The Dangerous Summer – ‘Coming Home’

Since their 2018 self-titled comeback, The Dangerous Summer have not let up. In a four-year period, new record Coming Home is their third full length. Impressive, and that’s ignoring the 2020 EP All That Is Left Of The Blue Sky.

The record feels very complete and rounded from the very first listen, crafting an impressive soundscape that lasts all the way through, even on the weaker offerings. The title track begins with intent, an emotional rocker that soars and is the highlight.

All I Ever Wanted Was A Chance To Know Myself’ is grittier and dirtier, sounding as if it’s just emerged from the garage and the band had half an hour to make it look presentable. It kills. As does track 4, ‘Dimensional Love’, which sees the band shaking off cobwebs and rocking out, swelling to a massive chorus that ascends upon the pounding drums.

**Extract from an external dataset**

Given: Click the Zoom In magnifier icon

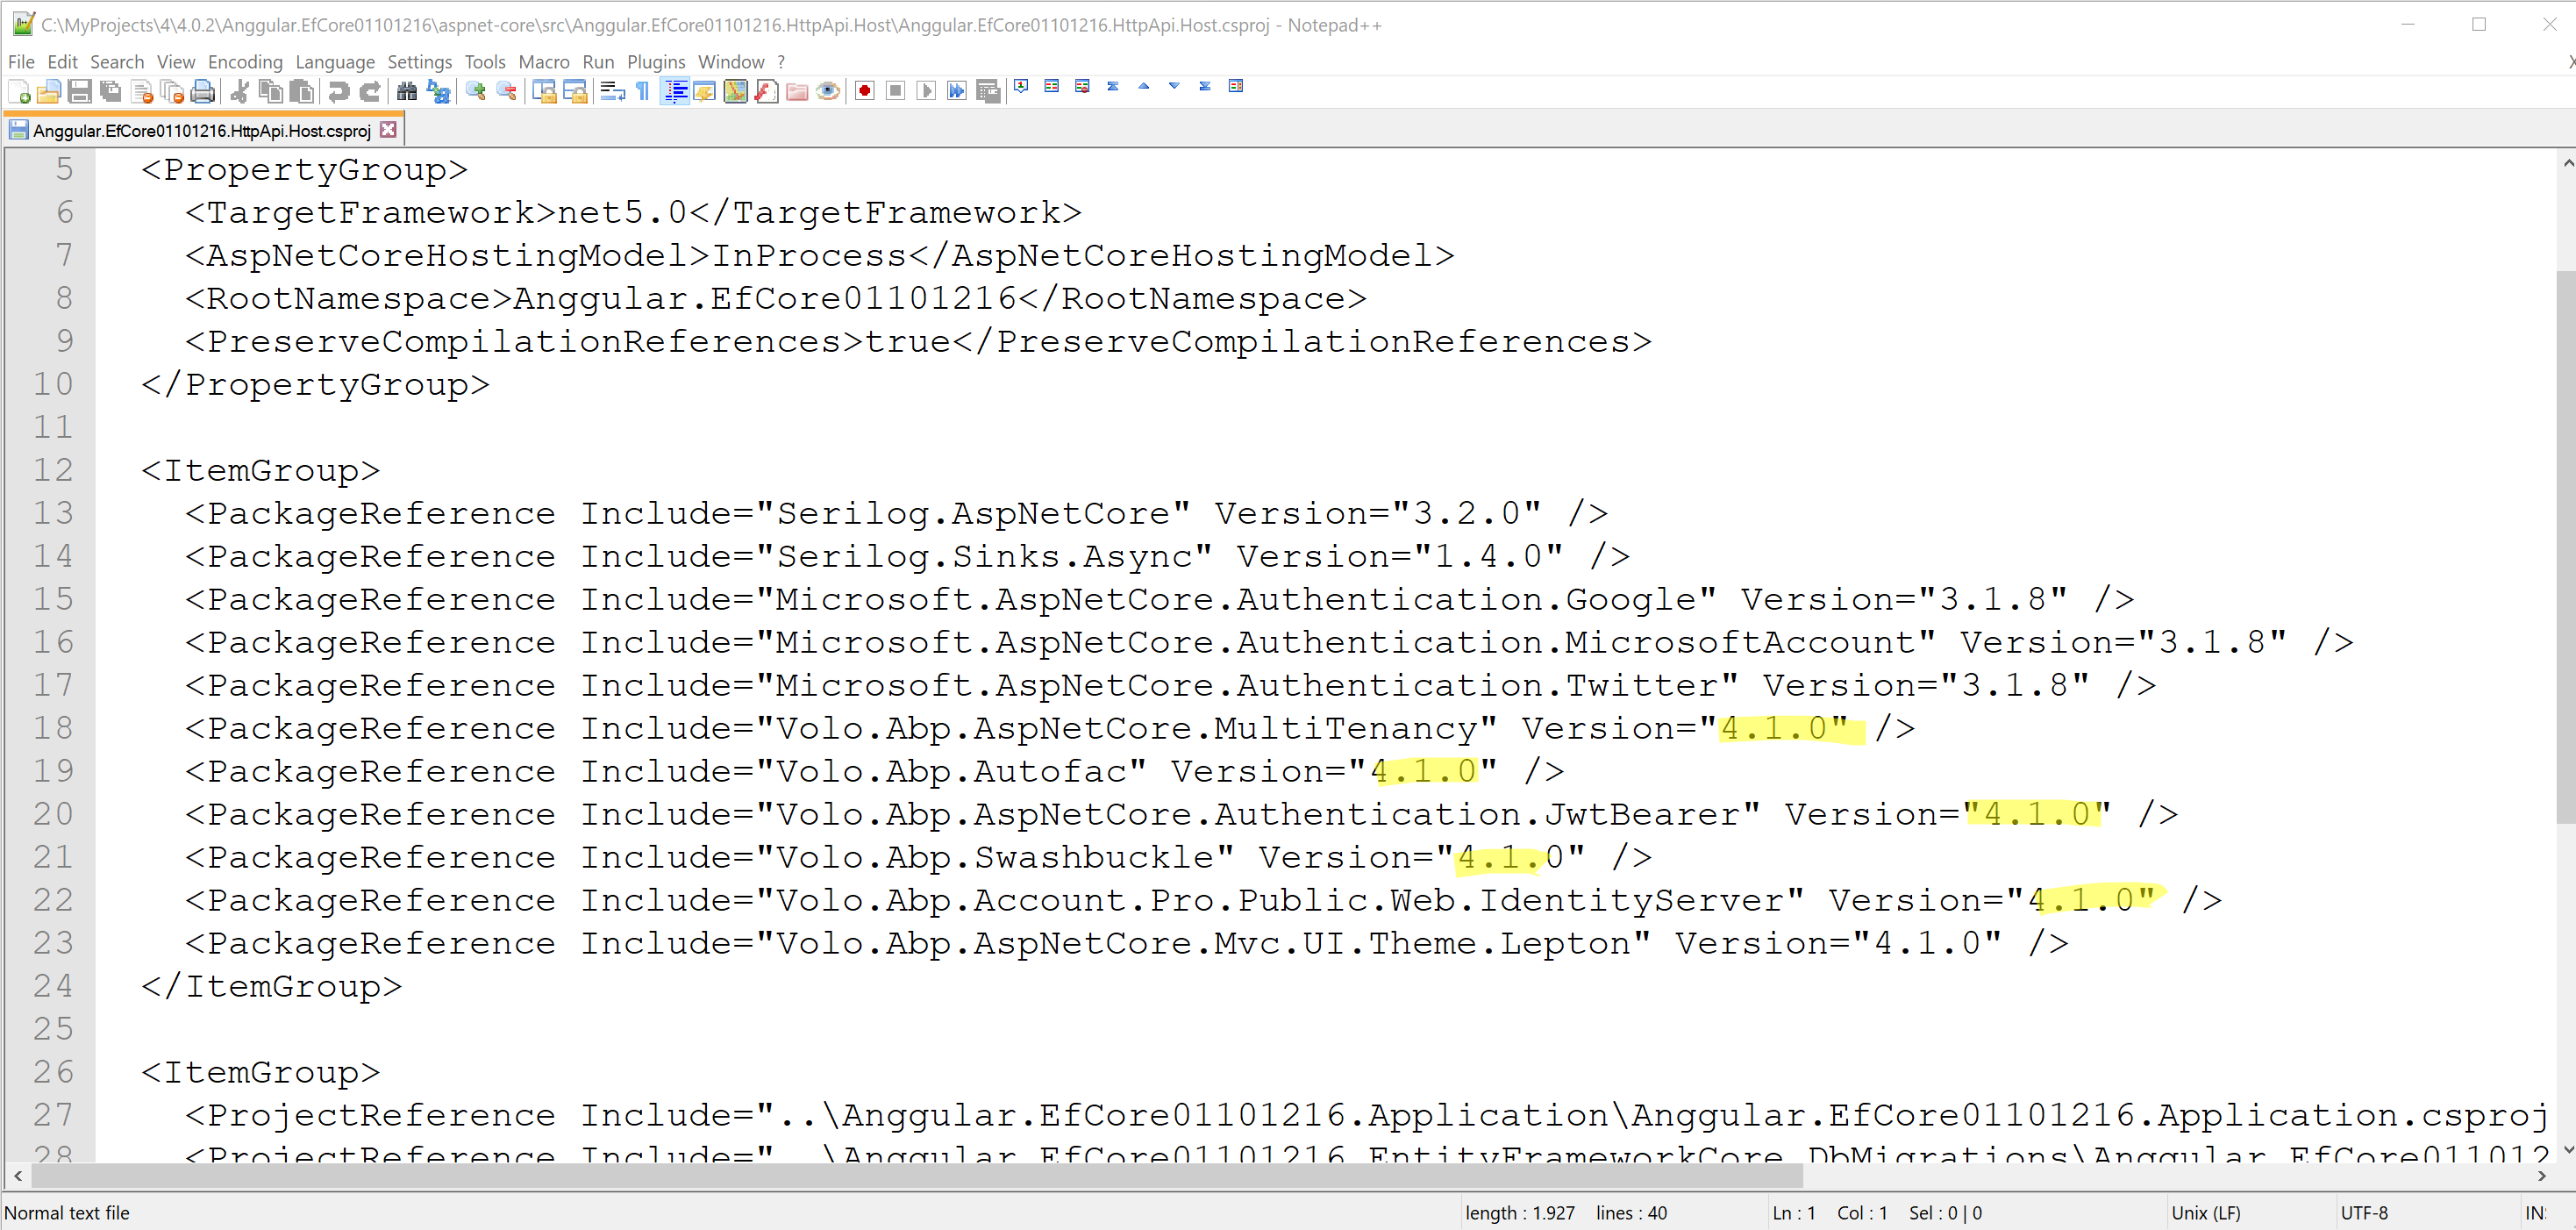Looking at the screenshot, I should (x=476, y=92).
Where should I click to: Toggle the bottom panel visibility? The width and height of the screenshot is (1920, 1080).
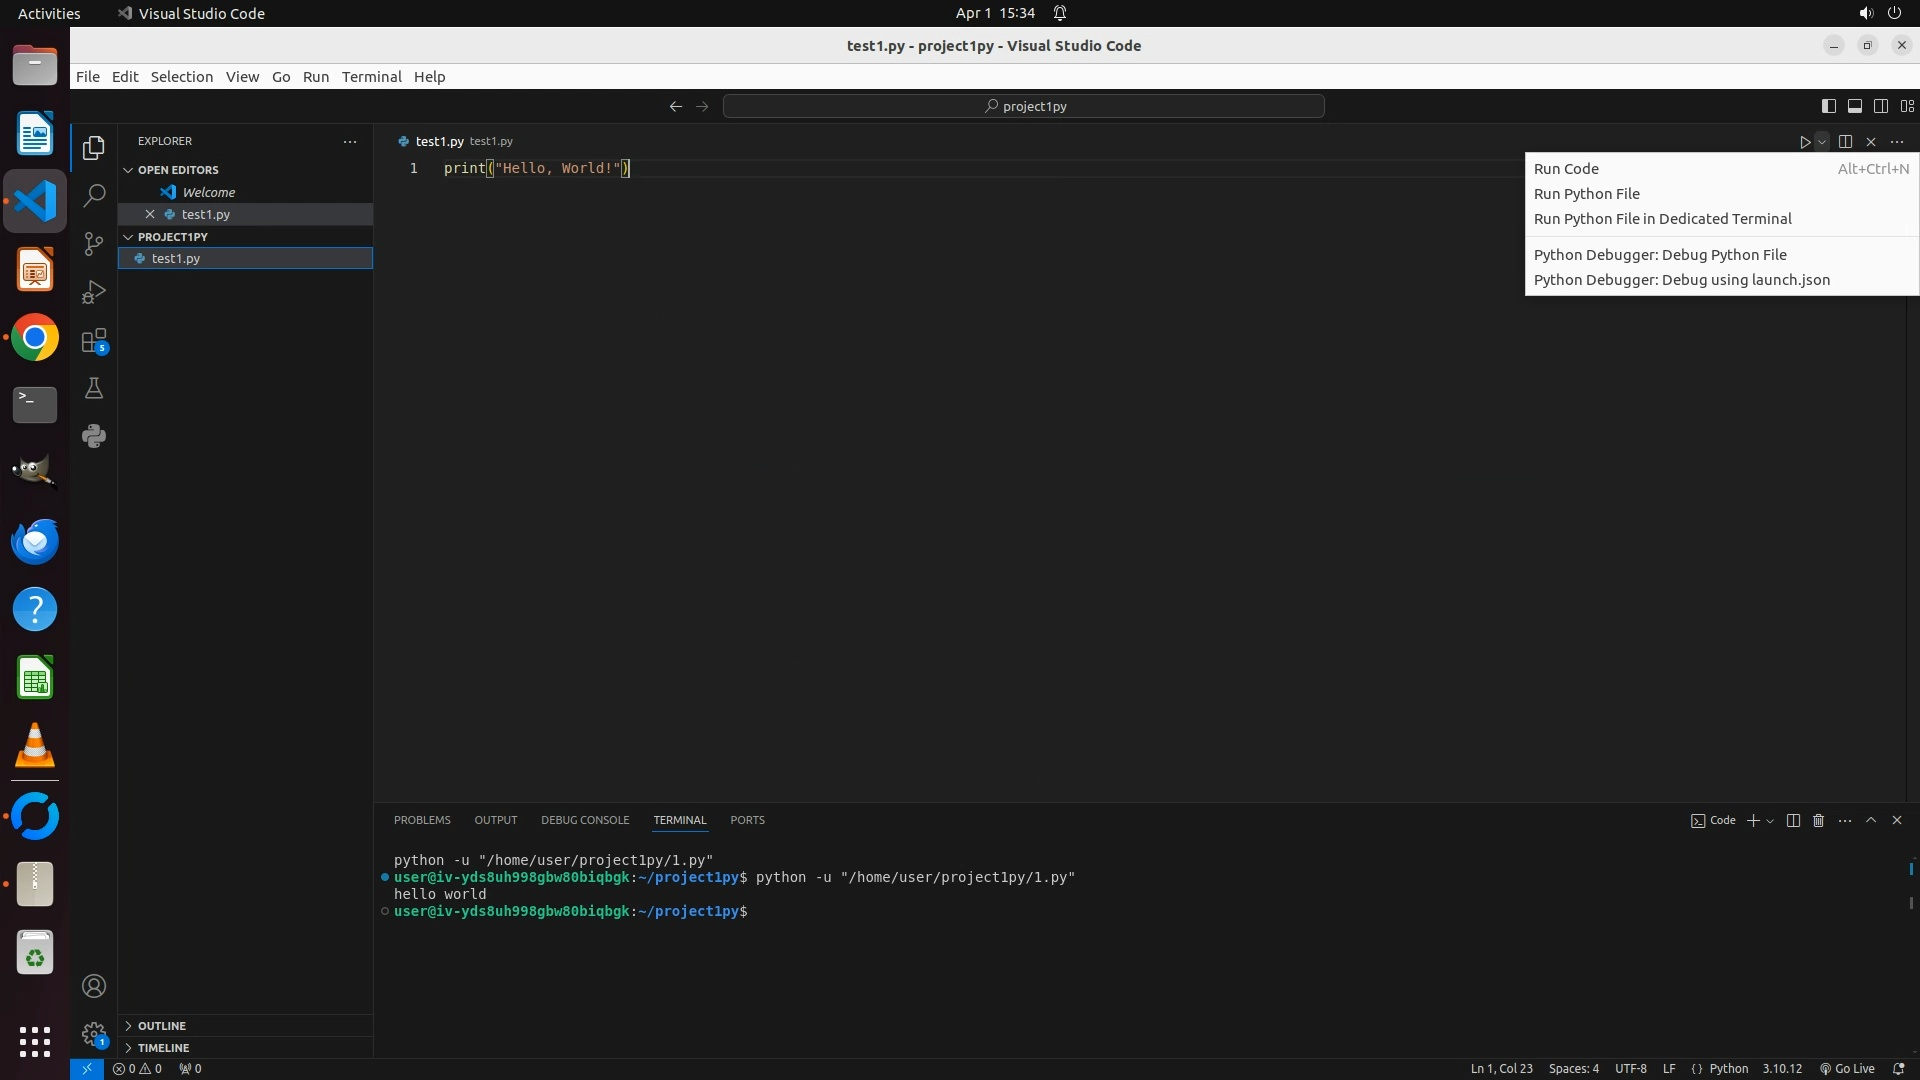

Much like single ‘Sideways’ offers respite after the album’s unrelenting one-two punch beginning, there’s a pace change in the middle, where ‘Big Green Eyes’, ‘Gold Star’ and ‘Meet Me In The Morning’ see the power of the album’s opening burn out. The acoustic of ‘Big Green Eyes’ is a nice shift and leads, with its folk vibes, to a moving and beautiful song, while ‘Gold Star’ haunts, washing over you and around you. It’s the drums of ‘Meet Me In The Morning’, pumping like a heart underneath Perdomo’s beautiful vocals, that takes the title, however. Especially after that second chorus, where his pain leaks through his words.

The album doesn’t pick up the pace again yet on ‘Polarity’, but the bluesy guitar and heartbreaking lyric “I gave every ounce of love I ever had” mean you don’t notice. ‘Wide Open’ wrenches you out of the trance, however, getting the album gritty again, though is a weaker track overall. The record concludes with another one-two punch: the intricate ‘Someday’, exploring the world’s treatment of women, and stunning ‘Goodbye’. The former is a grower, the concluding repetition of “someday, I’ll learn to treat her right” sitting uncomfortably (I expect, intentionally). The closer then plods and looks back, painfully but beautifully.

I can’t say these guys have just made their best album, but certainly their most balanced and consistent. Coming Home is an accomplished piece, fantastically put together and executed to perfection. They’ve matured like wine.